Member of the Bundestag; for Frankfurt (Oder) – Oder-Spree;
- In office 22 October 2013 – 26 October 2021
- Preceded by: Thomas Nord
- Succeeded by: Mathias Papendieck

Mayor of Frankfurt (Oder)
- In office 6 May 2002 – 6 May 2010
- Preceded by: Wolfgang Pohl
- Succeeded by: Martin Wilke

Personal details
- Born: 23 July 1947 (age 79) Frankfurt (Oder), East Germany
- Party: Christian Democratic Union
- Children: 5

= Martin Patzelt =

German politician (born 1947)

Martin Patzelt (born 23 July 1947) is a German politician of the Christian Democratic Union (CDU) who served as a member of the Bundestag from the state of Brandenburg from 2013 until 2021.

== Political career ==
Patzelt first became a member of the Bundestag in the 2013 German federal election. Throughout his time in parliament, he was a member of the Committee on Human Rights and Humanitarian Aid and the Committee on Family, Senior Citizens, Women and Youth. He attracted attention for taking two Eritrean refugees into his home in the wake of the 2015 European migrant crisis.
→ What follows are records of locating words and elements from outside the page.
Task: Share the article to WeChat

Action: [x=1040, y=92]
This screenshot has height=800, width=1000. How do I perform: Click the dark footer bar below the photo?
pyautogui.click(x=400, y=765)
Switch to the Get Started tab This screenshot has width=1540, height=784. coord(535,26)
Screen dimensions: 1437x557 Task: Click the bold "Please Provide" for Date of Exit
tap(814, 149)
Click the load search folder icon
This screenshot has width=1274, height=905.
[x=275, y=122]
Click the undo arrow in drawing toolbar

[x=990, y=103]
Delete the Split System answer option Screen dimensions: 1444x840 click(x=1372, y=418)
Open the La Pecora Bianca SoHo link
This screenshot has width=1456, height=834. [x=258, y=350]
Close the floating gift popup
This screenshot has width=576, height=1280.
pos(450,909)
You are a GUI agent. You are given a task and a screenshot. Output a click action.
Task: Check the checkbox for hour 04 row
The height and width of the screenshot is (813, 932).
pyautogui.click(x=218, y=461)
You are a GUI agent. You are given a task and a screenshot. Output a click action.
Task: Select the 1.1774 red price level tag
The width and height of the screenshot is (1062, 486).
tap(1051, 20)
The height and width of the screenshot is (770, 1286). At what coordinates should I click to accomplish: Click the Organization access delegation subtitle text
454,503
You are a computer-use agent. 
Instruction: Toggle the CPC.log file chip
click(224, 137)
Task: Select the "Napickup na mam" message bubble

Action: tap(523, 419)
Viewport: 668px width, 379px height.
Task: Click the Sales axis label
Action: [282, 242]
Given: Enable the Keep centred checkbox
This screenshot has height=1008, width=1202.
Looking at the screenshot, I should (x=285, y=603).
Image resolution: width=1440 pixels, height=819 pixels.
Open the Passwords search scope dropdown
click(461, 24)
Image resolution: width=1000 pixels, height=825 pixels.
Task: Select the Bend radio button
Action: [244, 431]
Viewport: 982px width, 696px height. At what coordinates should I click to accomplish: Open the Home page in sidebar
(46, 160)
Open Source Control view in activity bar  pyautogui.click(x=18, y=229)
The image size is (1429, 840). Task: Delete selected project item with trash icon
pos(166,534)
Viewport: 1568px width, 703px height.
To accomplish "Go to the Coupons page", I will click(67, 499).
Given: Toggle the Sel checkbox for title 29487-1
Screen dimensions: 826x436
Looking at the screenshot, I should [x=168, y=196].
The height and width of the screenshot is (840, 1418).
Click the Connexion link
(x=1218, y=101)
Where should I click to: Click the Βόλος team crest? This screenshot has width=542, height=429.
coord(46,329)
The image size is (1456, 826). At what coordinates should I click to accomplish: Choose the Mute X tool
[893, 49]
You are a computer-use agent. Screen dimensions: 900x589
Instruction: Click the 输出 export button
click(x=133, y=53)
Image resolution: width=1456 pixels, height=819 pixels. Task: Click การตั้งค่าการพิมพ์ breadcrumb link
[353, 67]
Following the 2017 elections, Patzelt announced that he would not stand in the 2021 elections but instead resign from active politics by the end of the parliamentary term.

==Political positions==
In June 2017, Patzelt voted against Germany's introduction of same-sex marriage.

Ahead of the Christian Democrats’ leadership election in 2018, Patzelt publicly opposed Friedrich Merz’s candidacy to succeed Angela Merkel as the party’s chair. In 2019, he joined 14 members of his parliamentary group who, in an open letter, called for the party to rally around Merkel and party chairwoman Annegret Kramp-Karrenbauer amid criticism voiced by Merz and Roland Koch.

In September 2020, Patzelt was one of 15 members of his parliamentary group who joined Norbert Röttgen in writing an open letter to Minister of the Interior Horst Seehofer which called on Germany and other EU counties to take in 5000 immigrants who were left without shelter after fires gutted the overcrowded Mória Reception and Identification Centre on the Greek island of Lesbos.